### Stated task
Can you write out the entries again from the line containing "You are a computer-use agent. This" through the end of the entries, inclusive, switching "Instruction" to "Command" and leaving everything else unchanged?

### Data supplied
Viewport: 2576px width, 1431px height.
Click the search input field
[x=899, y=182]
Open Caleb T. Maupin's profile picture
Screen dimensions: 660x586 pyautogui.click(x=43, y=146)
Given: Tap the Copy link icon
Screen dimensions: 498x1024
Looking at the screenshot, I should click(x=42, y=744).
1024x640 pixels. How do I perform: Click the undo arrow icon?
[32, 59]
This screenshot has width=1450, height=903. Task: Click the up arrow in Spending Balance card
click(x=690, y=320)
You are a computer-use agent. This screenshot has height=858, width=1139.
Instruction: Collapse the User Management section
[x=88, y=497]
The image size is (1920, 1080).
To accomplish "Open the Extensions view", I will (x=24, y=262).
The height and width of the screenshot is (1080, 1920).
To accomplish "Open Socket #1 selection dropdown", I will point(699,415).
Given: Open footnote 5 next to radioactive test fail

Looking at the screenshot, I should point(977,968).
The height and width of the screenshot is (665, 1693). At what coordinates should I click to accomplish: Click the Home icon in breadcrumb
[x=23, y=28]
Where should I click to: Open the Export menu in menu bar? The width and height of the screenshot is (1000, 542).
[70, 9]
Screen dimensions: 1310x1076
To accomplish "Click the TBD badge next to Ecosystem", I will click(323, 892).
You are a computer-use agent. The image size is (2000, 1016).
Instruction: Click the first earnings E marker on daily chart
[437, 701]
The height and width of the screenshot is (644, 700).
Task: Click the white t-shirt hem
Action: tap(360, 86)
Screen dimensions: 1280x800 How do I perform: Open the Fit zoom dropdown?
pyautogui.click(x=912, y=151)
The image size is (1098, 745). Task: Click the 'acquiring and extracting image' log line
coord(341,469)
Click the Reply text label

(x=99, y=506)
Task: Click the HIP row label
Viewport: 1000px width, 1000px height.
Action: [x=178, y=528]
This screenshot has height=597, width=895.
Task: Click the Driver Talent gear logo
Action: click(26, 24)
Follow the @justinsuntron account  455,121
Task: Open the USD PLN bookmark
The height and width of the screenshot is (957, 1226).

### Written response
You are a computer-use agent. This screenshot has height=858, width=1139.
Command: Collapse the User Management section
[x=88, y=497]
The image size is (1920, 1080).
To accomplish "Open the Extensions view", I will (x=24, y=262).
The height and width of the screenshot is (1080, 1920).
To accomplish "Open Socket #1 selection dropdown", I will point(699,415).
Given: Open footnote 5 next to radioactive test fail

Looking at the screenshot, I should point(977,968).
The height and width of the screenshot is (665, 1693). At what coordinates should I click to accomplish: Click the Home icon in breadcrumb
[x=23, y=28]
Where should I click to: Open the Export menu in menu bar? The width and height of the screenshot is (1000, 542).
[70, 9]
Screen dimensions: 1310x1076
To accomplish "Click the TBD badge next to Ecosystem", I will click(323, 892).
You are a computer-use agent. The image size is (2000, 1016).
Command: Click the first earnings E marker on daily chart
[437, 701]
The height and width of the screenshot is (644, 700).
Task: Click the white t-shirt hem
Action: tap(360, 86)
Screen dimensions: 1280x800 How do I perform: Open the Fit zoom dropdown?
pyautogui.click(x=912, y=151)
The image size is (1098, 745). Task: Click the 'acquiring and extracting image' log line
coord(341,469)
Click the Reply text label

(x=99, y=506)
Task: Click the HIP row label
Viewport: 1000px width, 1000px height.
Action: [x=178, y=528]
This screenshot has height=597, width=895.
Task: Click the Driver Talent gear logo
Action: click(26, 24)
Follow the @justinsuntron account  455,121
Task: Open the USD PLN bookmark
The height and width of the screenshot is (957, 1226).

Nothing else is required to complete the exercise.